- **Problem to solve**:
Please produce an exact transcription of the lines from the one containing "Where should I" through the last line of the entries, leaving out every picture.

- **Screenshot grounding data**:
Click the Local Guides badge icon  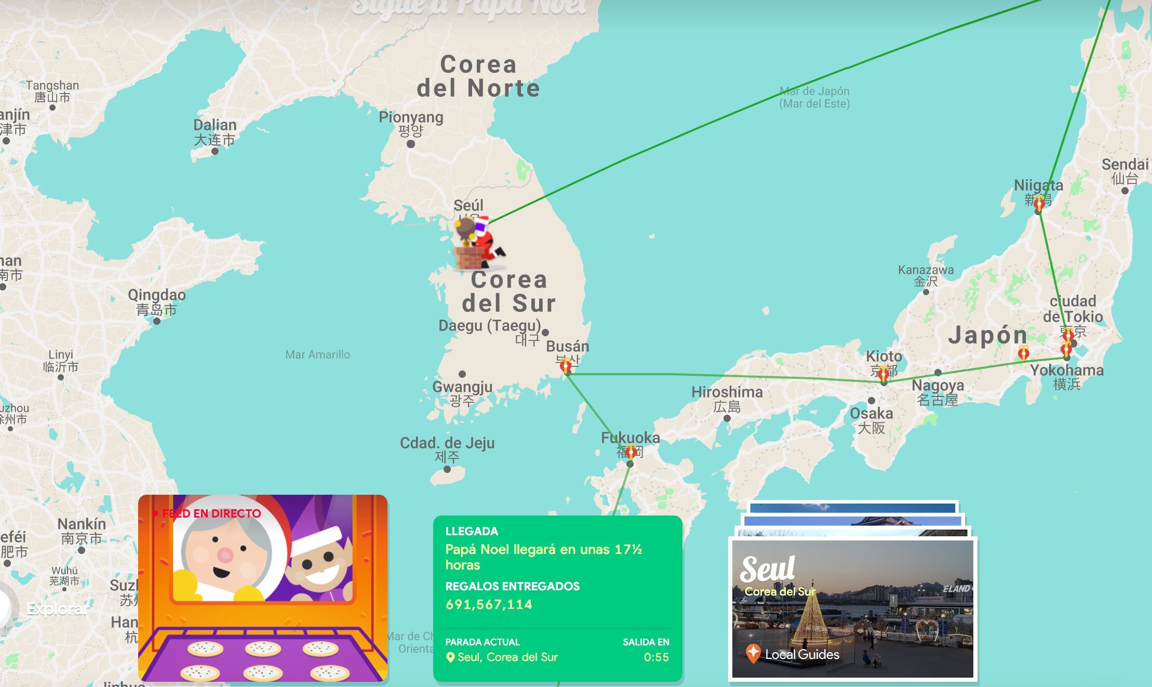(753, 653)
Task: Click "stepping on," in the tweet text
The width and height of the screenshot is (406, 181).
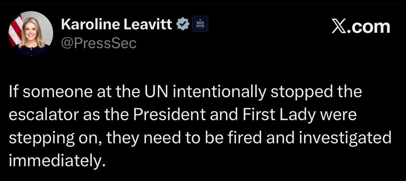Action: [55, 138]
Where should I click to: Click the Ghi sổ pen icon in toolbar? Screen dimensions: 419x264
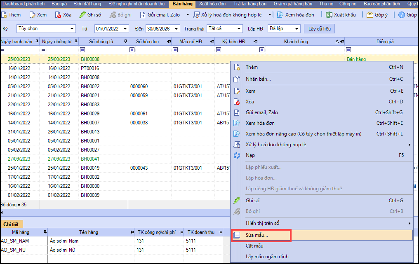pos(82,15)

- **Reply**:
Where should I click to: Click the Ghi sổ pen icon in toolbar? Screen dimensions: 419x264
pos(82,15)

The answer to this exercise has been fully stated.